The third type (C) of deposit is made up of very small catalyst particles, along with elevated levels of alkali metals (sodium, potassium, and calcium), chlorides, vanadium, and iron, as well as other trace contaminants from unique or challenging feedstocks. It is theorized that these contaminants form a low melting point eutectic. These deposits are very hard and are often found in areas of high gas velocity and pressure drop, and the expander is just such a place. If these deposits form along the expander blade tips to sufficient thickness to cause rubbing, the friction will increase the temperature enough to sinter the deposit into a new type (D) of deposit which has increased metals content from the expander metallurgy.
By reducing catalyst traffic to the flue gas and preventing condensation, these types of deposits can be minimized. Keeping the regenerator cyclones and third-stage separator mechanically healthy and operating within design specifications will help. Ensuring catalyst coolers are leak-free will prevent boiler feed water chemicals from further contaminating catalyst and eliminate an attrition source. Running the expander at design conditions can keep the flow path through the expander fully developed, thus mitigating eddy currents and dead spaces. Suppressing the contaminant metals (particularly those that accumulate on the surface of the catalyst particle and then abrade off) or using a catalyst with a low attrition tendency can help to reduce blade depositions. There are also several options for expander coatings which can reduce or prevent the accumulation of deposits.
Monitoring deposits during the run can help a refiner be prepared for work that needs to be done during the next available outage. Taking pictures through view ports and vibration monitoring are two common methods used to quantify and track deposit formation.
Once formed, deposits can cause loss of expander efficiency and threaten the mechanical integrity of the machine, as well as force a shutdown due to high vibrations. While these deposits can be removed through the injection of walnut shells or rice, a regular program aimed at preventing the formation of deposits is generally more effective at achieving longer run lengths than attempting to fix a vibration issue after it develops. Varying the size of the media can help reach the different places these deposits form. Other methods include thermal shocking or thermal cycling of the expander, which takes advantage of the different thermal expansion coefficients of the deposits and the turbine metallurgy to release accumulated deposits from the surface of the blades.

[Entries in a dataset]
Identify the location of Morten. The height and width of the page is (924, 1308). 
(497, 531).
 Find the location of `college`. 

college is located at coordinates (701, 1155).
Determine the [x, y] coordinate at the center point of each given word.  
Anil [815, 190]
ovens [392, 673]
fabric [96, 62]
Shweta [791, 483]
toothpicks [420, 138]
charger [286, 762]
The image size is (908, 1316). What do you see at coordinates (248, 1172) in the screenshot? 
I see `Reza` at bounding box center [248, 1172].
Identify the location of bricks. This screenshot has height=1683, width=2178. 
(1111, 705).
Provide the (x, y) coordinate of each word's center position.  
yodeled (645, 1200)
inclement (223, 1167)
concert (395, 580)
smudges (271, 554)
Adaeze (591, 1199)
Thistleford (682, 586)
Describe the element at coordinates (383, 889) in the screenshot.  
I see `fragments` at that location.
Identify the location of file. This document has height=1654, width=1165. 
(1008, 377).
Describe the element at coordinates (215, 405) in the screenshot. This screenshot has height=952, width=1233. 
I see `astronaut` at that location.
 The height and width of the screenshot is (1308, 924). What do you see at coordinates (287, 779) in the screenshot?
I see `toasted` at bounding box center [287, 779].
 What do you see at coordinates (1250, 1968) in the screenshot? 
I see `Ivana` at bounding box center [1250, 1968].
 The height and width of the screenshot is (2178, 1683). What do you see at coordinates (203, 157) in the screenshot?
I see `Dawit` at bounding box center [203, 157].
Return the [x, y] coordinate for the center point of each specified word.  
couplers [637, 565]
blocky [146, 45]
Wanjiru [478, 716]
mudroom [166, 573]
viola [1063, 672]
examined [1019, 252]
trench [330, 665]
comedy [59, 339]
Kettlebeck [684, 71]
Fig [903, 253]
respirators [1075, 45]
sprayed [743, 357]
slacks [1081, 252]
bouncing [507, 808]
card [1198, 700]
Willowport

**WRITTEN INSTRUCTION:**
Answer these questions using the text on expander deposits:
(a) In what kinds of areas are type (C) deposits often found?
(b) What two common methods are used to quantify and track deposit formation?
(c) What can be injected to remove deposits once they have formed?
The entries have no connection to the text on expander deposits.

**EXERCISE ANSWER:**
(a) Areas of high gas velocity and pressure drop.
(b) Taking pictures through view ports and vibration monitoring.
(c) Walnut shells or rice.